Welcome to my new column. I have some thoughts to share with you. Surprise, surprise.
I was sitting at home with my dear friend Vodka the other night, and I began to think about a wide variety of things. I started thinking about dating, which led me to think about attraction, then to orientations, preferences, then on to gender expressions, hairstyles, the GOP, American capitalism, Gertrude Stein’s “Tender Buttons,” then finally to deep, romantic love. (I also probably thought about homework and future life choices in there somewhere, too, or least, I know I was supposed to.)
Somewhere in my thoughts about lust, trust and pixie dust, I started evaluating what I know about love. My final conclusion is that love is tricky, and I have no idea how it works. Please send help.
In the grand scheme of things, I believe connection is something we’re all striving for. Whether that be with an intimate partner of our choosing or with ourselves, it can be assumed we’re all searching for feelings of validation, affirmation and ultimately whole-ness. We’re told that there are certain societal scripts that must be followed in order for this to happen, but I’m here to remind you that they are merely guidelines. If I’ve said it once, I’ll say it again: ABC Family has lied to us. Love isn’t always hand-holding in the snow while Norah Jones sings softly in the distance. Love isn’t always passionate, stomach-turning kisses during the “big game” right as the rain falls down and wake my dreams. Love isn’t always fun, or easy, or wise. But it can be.

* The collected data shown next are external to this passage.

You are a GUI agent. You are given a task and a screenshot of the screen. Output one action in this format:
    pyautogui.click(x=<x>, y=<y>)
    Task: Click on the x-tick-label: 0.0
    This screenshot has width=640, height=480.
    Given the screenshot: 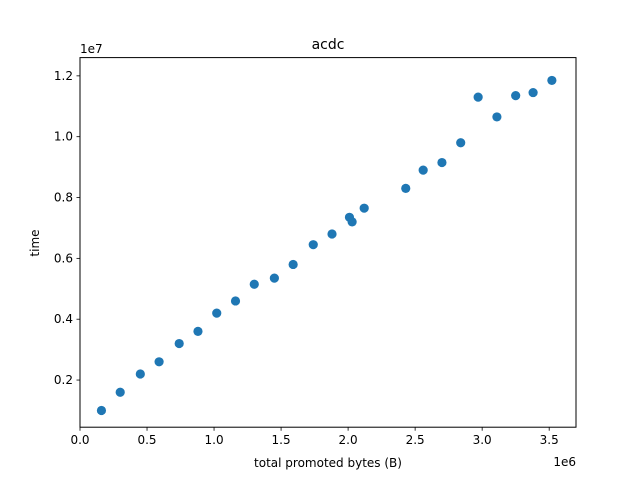 What is the action you would take?
    pyautogui.click(x=80, y=440)
    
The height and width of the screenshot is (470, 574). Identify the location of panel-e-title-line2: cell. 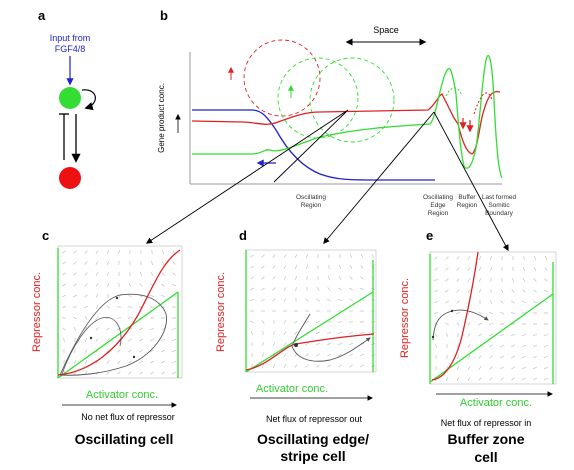
(486, 457).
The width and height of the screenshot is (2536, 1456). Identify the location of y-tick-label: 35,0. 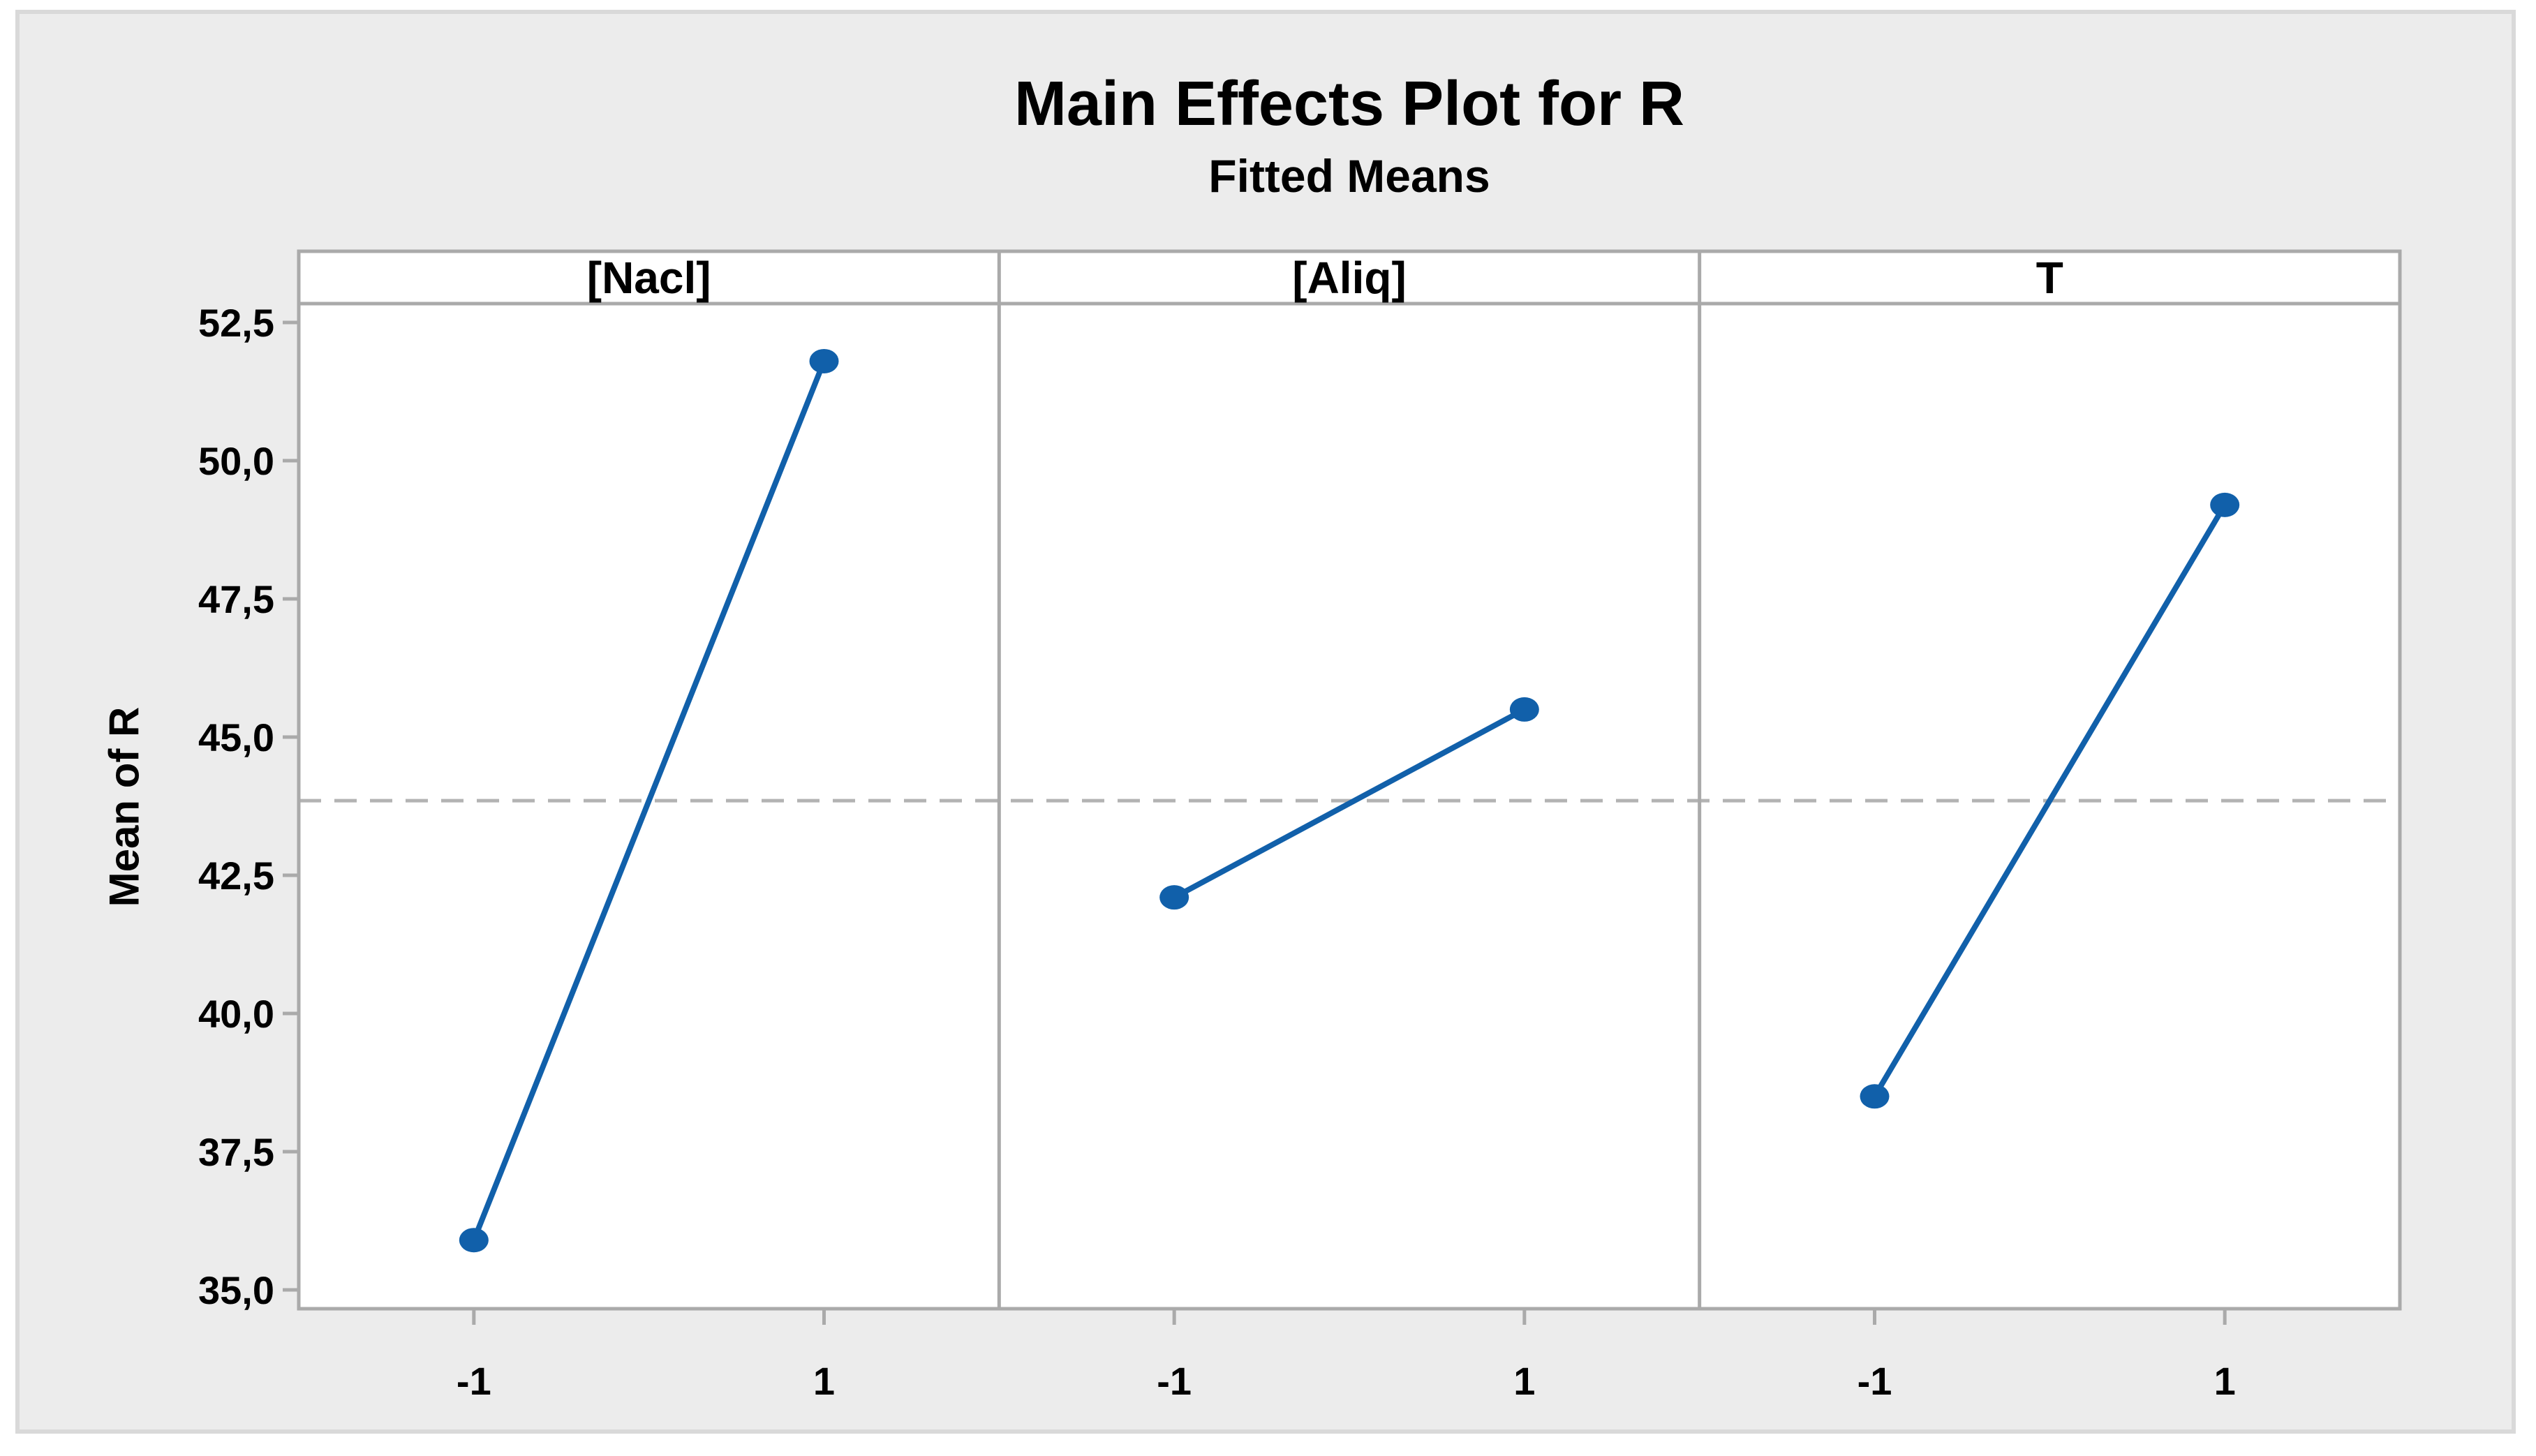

What I had yet to recognize is that these feelings are readily at my finger tips, completely under my control, waiting for me to take the plunge and foster them with that special someone. What freaks me out the most is that potentially I could meet “the one” during my time at this wonderful institute of higher learning. That lucky fool.
The more thought I put into this, the more I want to address with all of you my concern, because, is anyone else freaking out? I’m talking about forever here. Not-joking forever, like when you would get matching BFF necklaces from Claire’s with a girl you went to summer camp with. I mean forever forever. I’m talking joint bank account, un-ironic vacations in Florida, children’s birthday parties, seeing John Mayer live, gentrification in Oakland kind of love. We’re just supposed to find someone we can tolerate for the rest of our days, praying that they like a different kind of cereal than you so you don’t have to share or awkwardly buy two boxes of cinnamon toasties. That’s what I have to look forward to? I used to say count a sister out, but begrudgingly I am overrun with desires of holiday plans in the bay area, spontaneous road trip playlists that perfectly capture our feelings for one another, poetry scribbled on napkins in truck stops and a strange affinity for cuddling even when it’s hot outside. It’s gross, and I need help.
The mockery of love, otherwise known as any book Stephanie Meyers has ever written, is something I have made a habit of contributing to for many years now. However, recently I have been thinking a lot about the idea of love and it turns out that I’m a romantic. A twisted, sarcastic, southern romantic, but I can’t deny these feelings anymore. This is real, this is me, I’m exactly where I’m supposed to be. Suddenly every love song makes me smile, and I could feel my heart growing three sizes that day. I meet new people and they begin to fall into a new category once foreign to me: “possible.”
My advice for anyone attempting to be someone’s someone is to jump in, feet first, without any hesitation. Life is scary and then you die. We have to live our lives while we’re in them. We simply don’t have enough time on this earth to spend not living authentically and loving wholeheartedly.
My favorite author, Paulo Coelho, once said, “One day you’ll wake up and there won’t be any more time to do the things you’ve always wanted. Do it now.” I think about this a lot, especially now that the possibility of love is on my radar.
I think it’s important to point out that no one love story looks the same. They are all different and genuine and worthy. Just because you don’t kiss under mistletoe or send messages in a bottle doesn’t mean your love is any less special. It also doesn’t mean it can’t be what you always imagined. You have to be vulnerable and willing to advocate for what you want in your relationships.
Though this is a new idea for me, I must say it’s really exciting. Granted, I am most likely going to get my heart broken fairly soon, and it’s going to hurt like hell. But good news, everyone, tragedy is comedy’s annoying little sister, so you’ll all benefit from my imminent doom. Until then, I am hopeful. I am eager. I am single.